If it's true that lay participation in governance and clerical enforcement of the status quo are at opposite ends of the spectrum, we need to ask: how did we get here? 
How did the People of God, a small cluster of fisherman, tax collectors, prostitutes, and generally, the unwashed, (albeit with a few well-off widows thrown in), led by a visionary carpenter's son, evolve into a corporation that willingly and even eagerly uses all of the tools of political discourse to enforce their will on those not of our faith; who are willing to wield civil law like a hammer, and not just against supposed "enemies" such as the media, abuse victims, bike path advocates and historical commissions, but also, almost unbelievably, against their own people, the ones who give the widow's mite (giving from their necessity, not from their excess), and who give freely, generously, unendingly, so that the corporation has the necessary funds with which to prosecute them in court?

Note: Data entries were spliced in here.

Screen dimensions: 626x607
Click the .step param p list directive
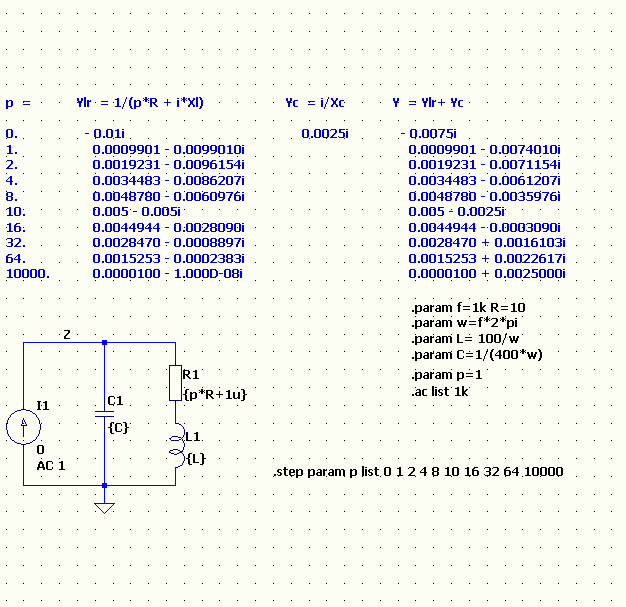pos(418,472)
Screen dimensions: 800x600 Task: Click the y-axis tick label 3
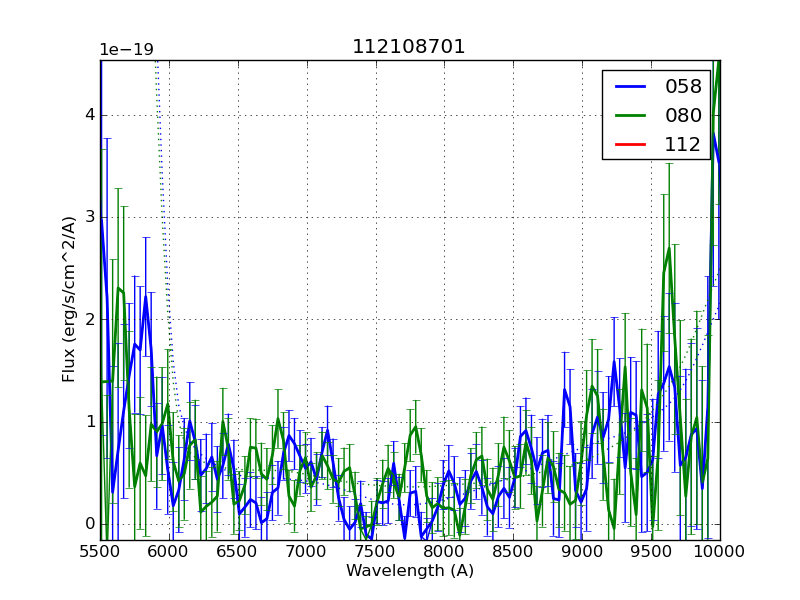(90, 217)
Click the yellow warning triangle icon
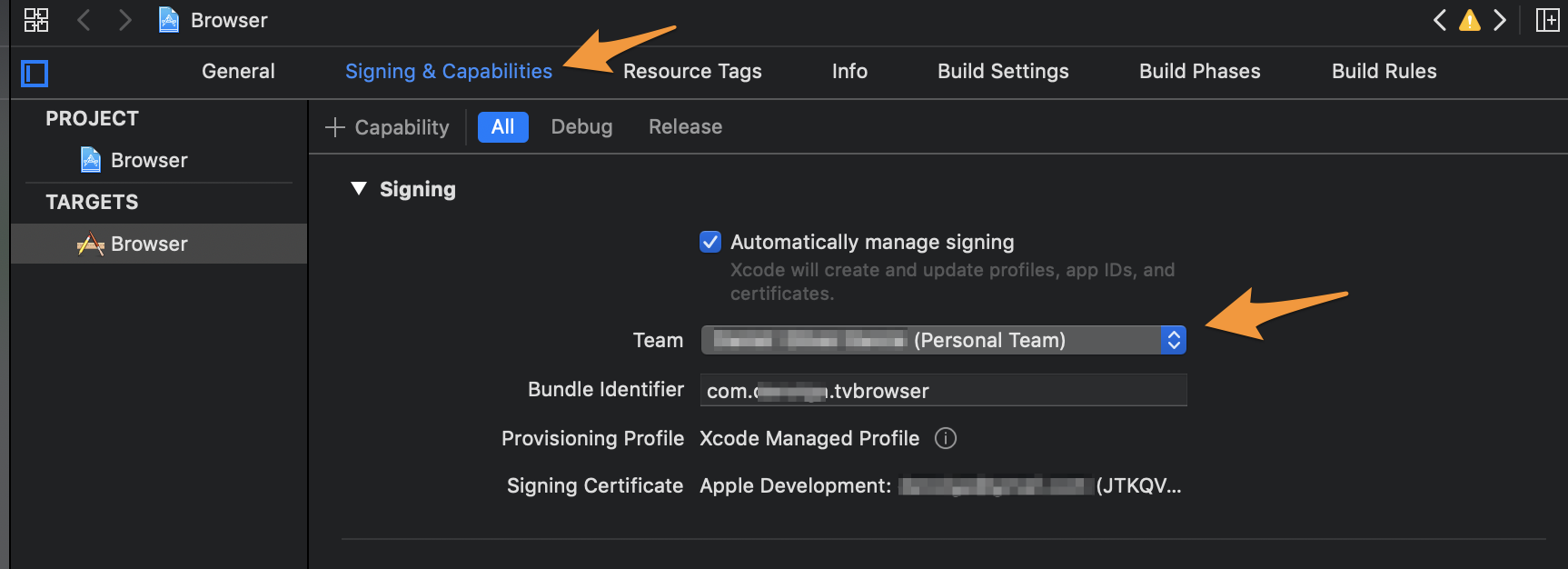The height and width of the screenshot is (569, 1568). point(1469,20)
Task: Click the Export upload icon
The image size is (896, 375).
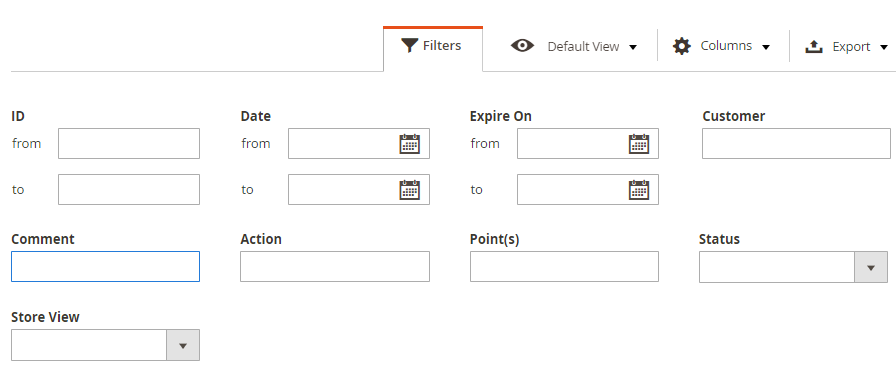Action: [x=814, y=46]
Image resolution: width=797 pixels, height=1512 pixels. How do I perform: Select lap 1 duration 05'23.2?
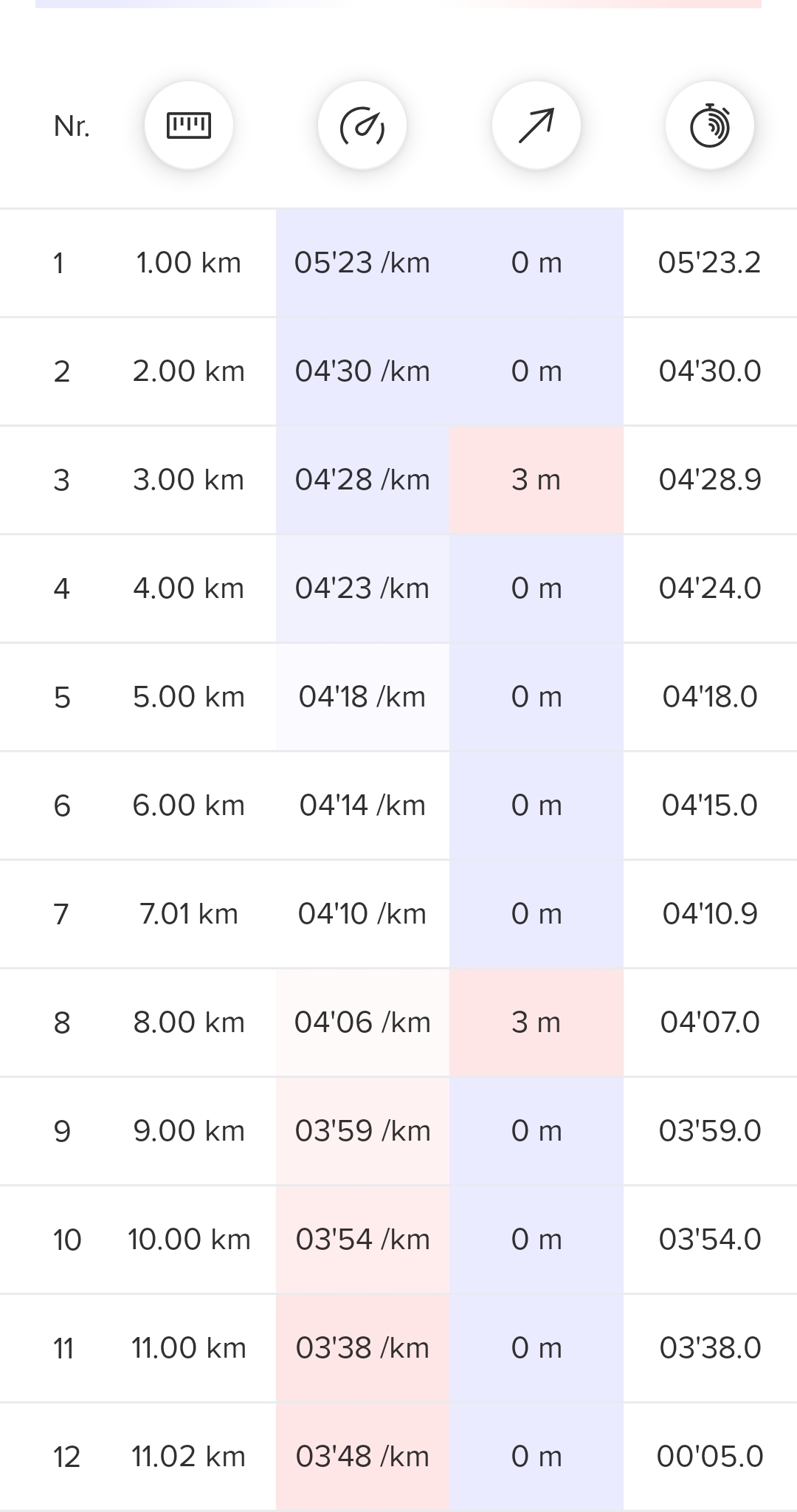pos(709,263)
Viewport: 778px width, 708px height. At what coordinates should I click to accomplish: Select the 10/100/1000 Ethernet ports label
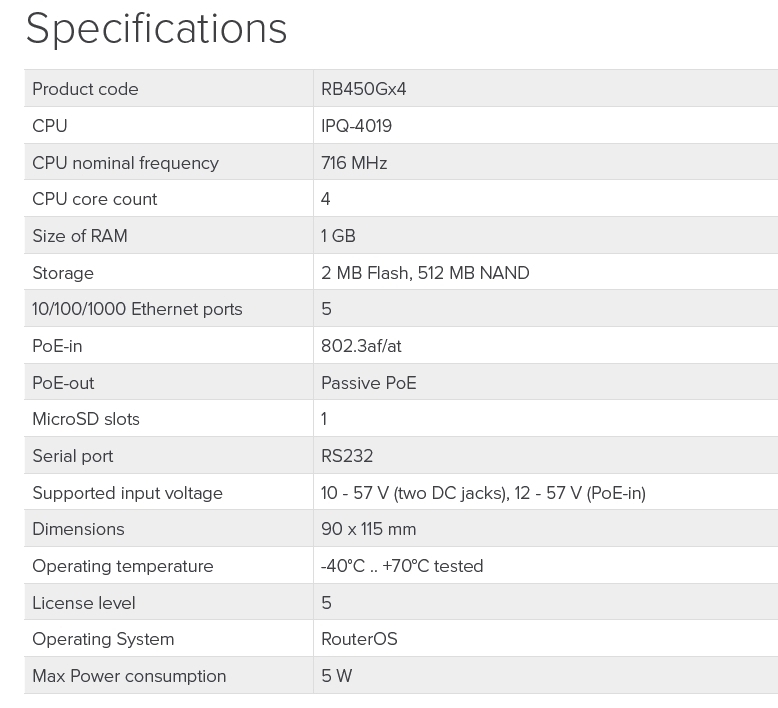(x=137, y=309)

Big question, but we must not be afraid to tackle it. 
In the big picture it would seem that the centuries-old doctrine that the Catholic church is the one true church, bar none, to the exclusion and even the damnation of others, and the resulting emphasis on an "absolute" point of view (though overturned by changes in theology around the middle of the 20th century) exerts a powerful undertow. Much as they would deny it, many of the current hierarchy (and not a few lay people) still think of Catholicism as the one true religion and others as off-brands, and even disreputable. It is an article of faith for these believers that other religions must be judged unreasonable, as well as incompatible, simply because they are not Catholic. They have no standing, and never will. 
But, don't the claims of the world's other religions, which are strikingly similar in their moral make-up, practices and outlook, overlap with ours in any significant way? Nope, the die-harders would say. "Of course," they would say, "we have to play nice with others, and we do, but only as an accommodation, not because it is the ideal. In an ideal world, everyone would be Catholic. Because truth and Catholicism are one and the same." 
Now, how much of a leap is it to apply this same thinking of "The One Way" to the strategies and political programs dominating Elliot St.? Has it not been repeatedly pointed out by McDonnell, Dupont, Pomerleau, and Egan (with LaBroad, Liston and others in the background) how much better it would be if the misled and uninformed parishioners at Mater Dolorosa (and at St. Stan's, and at dozens of other protesting parishes) just did what they were told to do in the first place? In short, if they simply obeyed?
This rigid stance of the One True Whatever has the advantage of appearing impeccable to its adherents. It also offers simplicity in a complex world — a world of give and take, of shortfalls in time, money, and in the resultant need for dialog and even compromise. But dialog and compromise are defeats, for the true believer, because they are less than the Ultimate Good. The transcendent worth of the unfixed position can easily blind the adherents to less noble impulses — such as the lust for power. Belief in the One True Whatever easily justifies an entire system of control, persuasion, and rhetoric — and, failing that, legal action. Don't think for one moment that Bishop McDonnell deplores legal action. It's just one more tool in his kit. Having said that, he would rather persuade, and to this end, pastors in pulpits are good at working chancery positions into their sermons. These attacks are deployed on anything that stands in the way of what the adherents believe the absolute truth demands. 
There are many issues that illustrate how this absolutism affects the Springfield Diocese, but one of the most egregious is the legal memorandum that John Egan and Co. filed on Oct. 11. This was reported several weeks later by Fr. Bill Pomerleau on the diocesan web site:
"Egan’s lawsuit is pressing the court to rule on the underlying issue of the church occupation: whether the Roman Catholic Bishop of Springfield (RC) has a right to dispose of its property as it sees fit..........Egan’s memorandum of law accompanying his motion states that in Massachusetts, Catholic dioceses are recognized civilly as corporations sole controlled by the incumbent bishop."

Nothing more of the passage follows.